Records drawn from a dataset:
▶

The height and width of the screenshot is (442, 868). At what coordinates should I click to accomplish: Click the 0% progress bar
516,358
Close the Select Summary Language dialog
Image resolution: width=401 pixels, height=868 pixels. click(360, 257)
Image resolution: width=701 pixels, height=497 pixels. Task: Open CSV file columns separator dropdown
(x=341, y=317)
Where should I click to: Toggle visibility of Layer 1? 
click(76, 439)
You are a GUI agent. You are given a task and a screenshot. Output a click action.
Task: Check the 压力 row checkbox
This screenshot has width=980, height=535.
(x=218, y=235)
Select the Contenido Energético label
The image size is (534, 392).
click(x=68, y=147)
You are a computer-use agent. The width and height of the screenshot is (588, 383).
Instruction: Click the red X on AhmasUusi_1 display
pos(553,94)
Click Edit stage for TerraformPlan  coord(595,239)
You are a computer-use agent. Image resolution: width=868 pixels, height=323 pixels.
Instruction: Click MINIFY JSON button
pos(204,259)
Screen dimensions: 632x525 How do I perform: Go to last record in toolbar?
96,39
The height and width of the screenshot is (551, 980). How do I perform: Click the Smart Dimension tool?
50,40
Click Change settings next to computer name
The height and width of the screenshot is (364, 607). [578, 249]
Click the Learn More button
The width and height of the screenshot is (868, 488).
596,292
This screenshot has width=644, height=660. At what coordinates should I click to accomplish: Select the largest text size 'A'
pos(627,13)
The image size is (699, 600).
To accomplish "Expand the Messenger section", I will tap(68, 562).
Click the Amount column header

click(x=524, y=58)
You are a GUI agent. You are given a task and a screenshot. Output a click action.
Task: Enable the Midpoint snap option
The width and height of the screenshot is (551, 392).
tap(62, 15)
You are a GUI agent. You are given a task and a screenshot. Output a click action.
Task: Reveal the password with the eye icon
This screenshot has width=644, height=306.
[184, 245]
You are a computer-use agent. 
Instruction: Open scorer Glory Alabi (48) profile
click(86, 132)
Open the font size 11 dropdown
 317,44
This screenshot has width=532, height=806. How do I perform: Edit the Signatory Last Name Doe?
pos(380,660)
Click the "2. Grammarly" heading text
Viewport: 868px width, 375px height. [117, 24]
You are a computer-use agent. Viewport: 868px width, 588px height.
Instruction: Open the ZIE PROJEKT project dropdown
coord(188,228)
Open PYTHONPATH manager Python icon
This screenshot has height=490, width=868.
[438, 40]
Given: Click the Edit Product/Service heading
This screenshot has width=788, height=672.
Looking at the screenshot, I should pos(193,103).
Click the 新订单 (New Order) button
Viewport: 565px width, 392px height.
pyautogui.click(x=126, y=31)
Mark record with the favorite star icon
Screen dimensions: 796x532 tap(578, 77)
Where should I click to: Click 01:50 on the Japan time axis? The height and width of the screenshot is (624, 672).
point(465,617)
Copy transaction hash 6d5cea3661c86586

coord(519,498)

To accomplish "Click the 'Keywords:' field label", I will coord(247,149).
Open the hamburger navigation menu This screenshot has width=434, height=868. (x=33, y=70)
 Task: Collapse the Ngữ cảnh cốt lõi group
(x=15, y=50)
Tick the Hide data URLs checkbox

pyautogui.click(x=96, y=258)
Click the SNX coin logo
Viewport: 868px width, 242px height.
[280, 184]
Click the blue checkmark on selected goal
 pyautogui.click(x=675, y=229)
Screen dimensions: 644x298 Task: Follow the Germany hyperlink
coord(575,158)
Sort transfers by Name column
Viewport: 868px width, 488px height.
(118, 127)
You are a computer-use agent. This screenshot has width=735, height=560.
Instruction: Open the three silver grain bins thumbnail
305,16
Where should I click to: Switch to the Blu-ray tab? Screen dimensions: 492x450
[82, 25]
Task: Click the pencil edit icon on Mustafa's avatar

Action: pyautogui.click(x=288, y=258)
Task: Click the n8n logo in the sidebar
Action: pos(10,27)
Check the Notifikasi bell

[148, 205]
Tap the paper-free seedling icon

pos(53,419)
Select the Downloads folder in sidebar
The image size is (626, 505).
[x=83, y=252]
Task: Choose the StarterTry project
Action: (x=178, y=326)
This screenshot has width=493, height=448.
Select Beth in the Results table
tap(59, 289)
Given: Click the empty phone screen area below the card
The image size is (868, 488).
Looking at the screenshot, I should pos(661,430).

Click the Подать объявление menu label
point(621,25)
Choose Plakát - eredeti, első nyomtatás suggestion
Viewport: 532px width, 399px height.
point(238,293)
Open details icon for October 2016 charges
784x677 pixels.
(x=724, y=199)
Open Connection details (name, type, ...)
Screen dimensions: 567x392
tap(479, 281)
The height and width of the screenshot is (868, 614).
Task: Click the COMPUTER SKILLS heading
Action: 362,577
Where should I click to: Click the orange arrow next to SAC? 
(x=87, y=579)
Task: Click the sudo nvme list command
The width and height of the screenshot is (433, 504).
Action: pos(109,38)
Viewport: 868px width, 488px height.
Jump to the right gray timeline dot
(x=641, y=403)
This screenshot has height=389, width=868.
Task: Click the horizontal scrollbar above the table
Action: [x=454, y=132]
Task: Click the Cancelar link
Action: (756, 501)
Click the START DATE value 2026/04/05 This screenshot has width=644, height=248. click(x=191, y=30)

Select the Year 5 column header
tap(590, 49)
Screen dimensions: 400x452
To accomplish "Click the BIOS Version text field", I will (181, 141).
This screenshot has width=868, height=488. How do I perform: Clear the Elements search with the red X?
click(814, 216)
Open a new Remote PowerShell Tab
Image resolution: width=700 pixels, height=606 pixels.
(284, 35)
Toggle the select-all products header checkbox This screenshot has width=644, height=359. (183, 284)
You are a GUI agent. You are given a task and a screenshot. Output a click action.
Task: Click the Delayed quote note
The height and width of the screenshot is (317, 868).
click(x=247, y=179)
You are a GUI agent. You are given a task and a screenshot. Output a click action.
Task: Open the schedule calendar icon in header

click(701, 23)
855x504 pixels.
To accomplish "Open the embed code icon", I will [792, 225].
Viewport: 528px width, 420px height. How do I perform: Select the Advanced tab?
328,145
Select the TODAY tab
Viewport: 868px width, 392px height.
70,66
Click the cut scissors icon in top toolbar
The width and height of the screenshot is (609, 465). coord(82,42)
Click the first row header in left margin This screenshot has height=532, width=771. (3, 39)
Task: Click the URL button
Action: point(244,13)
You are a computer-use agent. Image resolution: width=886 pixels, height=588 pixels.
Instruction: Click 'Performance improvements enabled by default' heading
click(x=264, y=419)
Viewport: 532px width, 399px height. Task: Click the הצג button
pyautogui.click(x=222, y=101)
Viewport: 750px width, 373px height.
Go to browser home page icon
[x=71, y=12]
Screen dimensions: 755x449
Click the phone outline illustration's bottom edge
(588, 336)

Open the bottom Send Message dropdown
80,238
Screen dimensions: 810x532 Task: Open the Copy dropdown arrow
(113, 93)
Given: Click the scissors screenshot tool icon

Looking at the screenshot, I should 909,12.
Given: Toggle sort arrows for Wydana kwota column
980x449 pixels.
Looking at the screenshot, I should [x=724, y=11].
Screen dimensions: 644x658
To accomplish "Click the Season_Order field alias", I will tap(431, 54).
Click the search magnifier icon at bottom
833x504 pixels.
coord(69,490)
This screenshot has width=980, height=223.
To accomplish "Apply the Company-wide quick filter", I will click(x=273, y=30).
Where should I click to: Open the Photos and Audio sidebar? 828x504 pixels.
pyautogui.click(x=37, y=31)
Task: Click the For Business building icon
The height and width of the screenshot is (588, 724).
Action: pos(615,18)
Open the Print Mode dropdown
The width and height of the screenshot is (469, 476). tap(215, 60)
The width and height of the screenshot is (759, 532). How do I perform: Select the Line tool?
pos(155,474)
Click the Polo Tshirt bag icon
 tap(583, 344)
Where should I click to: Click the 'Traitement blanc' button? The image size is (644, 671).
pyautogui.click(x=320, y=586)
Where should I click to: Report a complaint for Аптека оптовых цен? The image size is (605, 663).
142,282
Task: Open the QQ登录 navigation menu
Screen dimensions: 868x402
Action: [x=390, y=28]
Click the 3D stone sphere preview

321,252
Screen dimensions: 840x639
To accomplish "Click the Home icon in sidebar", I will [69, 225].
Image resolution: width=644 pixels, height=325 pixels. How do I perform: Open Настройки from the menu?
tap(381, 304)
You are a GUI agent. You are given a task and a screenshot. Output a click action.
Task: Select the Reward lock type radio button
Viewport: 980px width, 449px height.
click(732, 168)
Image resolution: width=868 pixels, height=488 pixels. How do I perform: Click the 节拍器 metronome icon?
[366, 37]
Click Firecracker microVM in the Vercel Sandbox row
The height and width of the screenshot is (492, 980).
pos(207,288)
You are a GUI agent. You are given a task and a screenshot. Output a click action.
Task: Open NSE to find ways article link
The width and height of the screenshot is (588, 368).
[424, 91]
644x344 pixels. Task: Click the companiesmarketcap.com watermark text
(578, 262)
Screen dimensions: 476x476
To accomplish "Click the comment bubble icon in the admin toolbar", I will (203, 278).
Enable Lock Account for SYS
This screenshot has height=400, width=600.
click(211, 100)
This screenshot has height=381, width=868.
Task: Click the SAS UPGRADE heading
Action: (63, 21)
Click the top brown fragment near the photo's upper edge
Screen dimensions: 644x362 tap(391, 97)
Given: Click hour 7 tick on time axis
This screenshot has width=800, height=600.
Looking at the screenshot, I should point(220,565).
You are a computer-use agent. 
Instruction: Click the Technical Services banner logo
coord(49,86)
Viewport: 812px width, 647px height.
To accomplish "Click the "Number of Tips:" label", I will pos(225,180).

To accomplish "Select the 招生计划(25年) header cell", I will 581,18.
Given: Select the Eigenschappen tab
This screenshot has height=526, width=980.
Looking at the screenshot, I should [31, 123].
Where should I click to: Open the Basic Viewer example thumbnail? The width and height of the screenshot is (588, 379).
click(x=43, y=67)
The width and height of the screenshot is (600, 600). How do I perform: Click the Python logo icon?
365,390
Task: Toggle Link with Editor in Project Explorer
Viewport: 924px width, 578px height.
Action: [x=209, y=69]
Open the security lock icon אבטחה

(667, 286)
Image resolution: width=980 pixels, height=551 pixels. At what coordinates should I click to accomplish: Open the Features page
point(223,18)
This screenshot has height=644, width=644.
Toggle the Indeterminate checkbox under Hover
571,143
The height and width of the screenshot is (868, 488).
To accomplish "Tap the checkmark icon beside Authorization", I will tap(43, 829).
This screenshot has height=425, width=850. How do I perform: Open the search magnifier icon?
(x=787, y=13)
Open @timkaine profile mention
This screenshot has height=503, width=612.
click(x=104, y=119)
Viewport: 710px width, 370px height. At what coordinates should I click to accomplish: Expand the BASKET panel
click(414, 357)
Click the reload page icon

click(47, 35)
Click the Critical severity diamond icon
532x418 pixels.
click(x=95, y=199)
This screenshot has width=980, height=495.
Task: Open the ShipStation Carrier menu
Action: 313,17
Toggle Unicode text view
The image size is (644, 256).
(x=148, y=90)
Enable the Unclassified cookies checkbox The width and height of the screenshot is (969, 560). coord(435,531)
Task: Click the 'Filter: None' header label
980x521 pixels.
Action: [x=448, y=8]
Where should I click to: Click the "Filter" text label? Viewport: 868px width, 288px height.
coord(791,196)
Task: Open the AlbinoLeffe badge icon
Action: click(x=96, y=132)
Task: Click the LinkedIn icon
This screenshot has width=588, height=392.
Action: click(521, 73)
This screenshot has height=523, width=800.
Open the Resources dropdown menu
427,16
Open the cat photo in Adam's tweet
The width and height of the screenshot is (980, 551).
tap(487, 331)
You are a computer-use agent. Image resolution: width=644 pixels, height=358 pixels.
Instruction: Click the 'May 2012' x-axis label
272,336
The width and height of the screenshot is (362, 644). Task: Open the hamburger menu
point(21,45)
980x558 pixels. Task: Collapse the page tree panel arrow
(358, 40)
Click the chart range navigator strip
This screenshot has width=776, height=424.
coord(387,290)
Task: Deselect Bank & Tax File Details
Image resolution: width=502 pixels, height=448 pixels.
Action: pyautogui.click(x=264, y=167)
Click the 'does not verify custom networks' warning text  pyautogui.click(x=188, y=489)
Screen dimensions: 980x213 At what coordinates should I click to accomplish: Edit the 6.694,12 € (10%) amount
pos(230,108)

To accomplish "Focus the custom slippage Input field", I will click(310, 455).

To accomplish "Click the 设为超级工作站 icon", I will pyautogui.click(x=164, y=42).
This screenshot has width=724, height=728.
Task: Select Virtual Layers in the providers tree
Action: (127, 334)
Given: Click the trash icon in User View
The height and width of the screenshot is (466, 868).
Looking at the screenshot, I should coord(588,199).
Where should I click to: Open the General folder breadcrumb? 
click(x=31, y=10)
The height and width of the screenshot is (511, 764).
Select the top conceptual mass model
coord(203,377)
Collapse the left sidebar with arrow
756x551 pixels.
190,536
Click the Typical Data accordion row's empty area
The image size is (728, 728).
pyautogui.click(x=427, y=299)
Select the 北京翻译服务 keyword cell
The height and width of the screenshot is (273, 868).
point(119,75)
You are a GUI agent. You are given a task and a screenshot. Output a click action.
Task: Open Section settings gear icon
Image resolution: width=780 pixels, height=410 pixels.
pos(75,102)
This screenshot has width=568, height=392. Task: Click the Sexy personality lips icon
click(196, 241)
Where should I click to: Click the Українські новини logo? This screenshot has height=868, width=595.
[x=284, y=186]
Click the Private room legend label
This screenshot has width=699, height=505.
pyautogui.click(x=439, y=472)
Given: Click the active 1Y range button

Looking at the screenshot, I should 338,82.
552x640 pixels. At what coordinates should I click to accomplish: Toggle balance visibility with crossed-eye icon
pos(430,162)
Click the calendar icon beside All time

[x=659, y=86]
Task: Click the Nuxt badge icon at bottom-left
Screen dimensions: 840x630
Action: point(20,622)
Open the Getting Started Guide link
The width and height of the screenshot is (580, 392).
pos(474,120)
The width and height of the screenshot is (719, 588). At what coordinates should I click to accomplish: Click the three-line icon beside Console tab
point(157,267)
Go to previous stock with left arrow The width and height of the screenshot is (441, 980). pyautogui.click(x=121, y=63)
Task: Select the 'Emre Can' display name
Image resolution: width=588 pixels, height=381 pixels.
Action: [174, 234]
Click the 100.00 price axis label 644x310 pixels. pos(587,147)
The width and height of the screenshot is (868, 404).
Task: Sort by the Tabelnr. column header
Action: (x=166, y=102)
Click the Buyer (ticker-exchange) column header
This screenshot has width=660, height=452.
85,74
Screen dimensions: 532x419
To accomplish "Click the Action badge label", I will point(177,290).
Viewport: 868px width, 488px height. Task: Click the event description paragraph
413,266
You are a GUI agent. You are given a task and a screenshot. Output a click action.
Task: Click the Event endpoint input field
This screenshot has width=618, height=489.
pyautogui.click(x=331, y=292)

◀

▶ _REQUIRED WORK_
The required output is the exact run of lines from the beginning of the records to the line with "Task: Check the 压力 row checkbox", that line included.

▶ _ANSWER SECTION_
The height and width of the screenshot is (442, 868). At what coordinates should I click to accomplish: Click the 0% progress bar
516,358
Close the Select Summary Language dialog
Image resolution: width=401 pixels, height=868 pixels. click(360, 257)
Image resolution: width=701 pixels, height=497 pixels. Task: Open CSV file columns separator dropdown
(x=341, y=317)
Where should I click to: Toggle visibility of Layer 1? 
click(76, 439)
You are a GUI agent. You are given a task and a screenshot. Output a click action.
Task: Check the 压力 row checkbox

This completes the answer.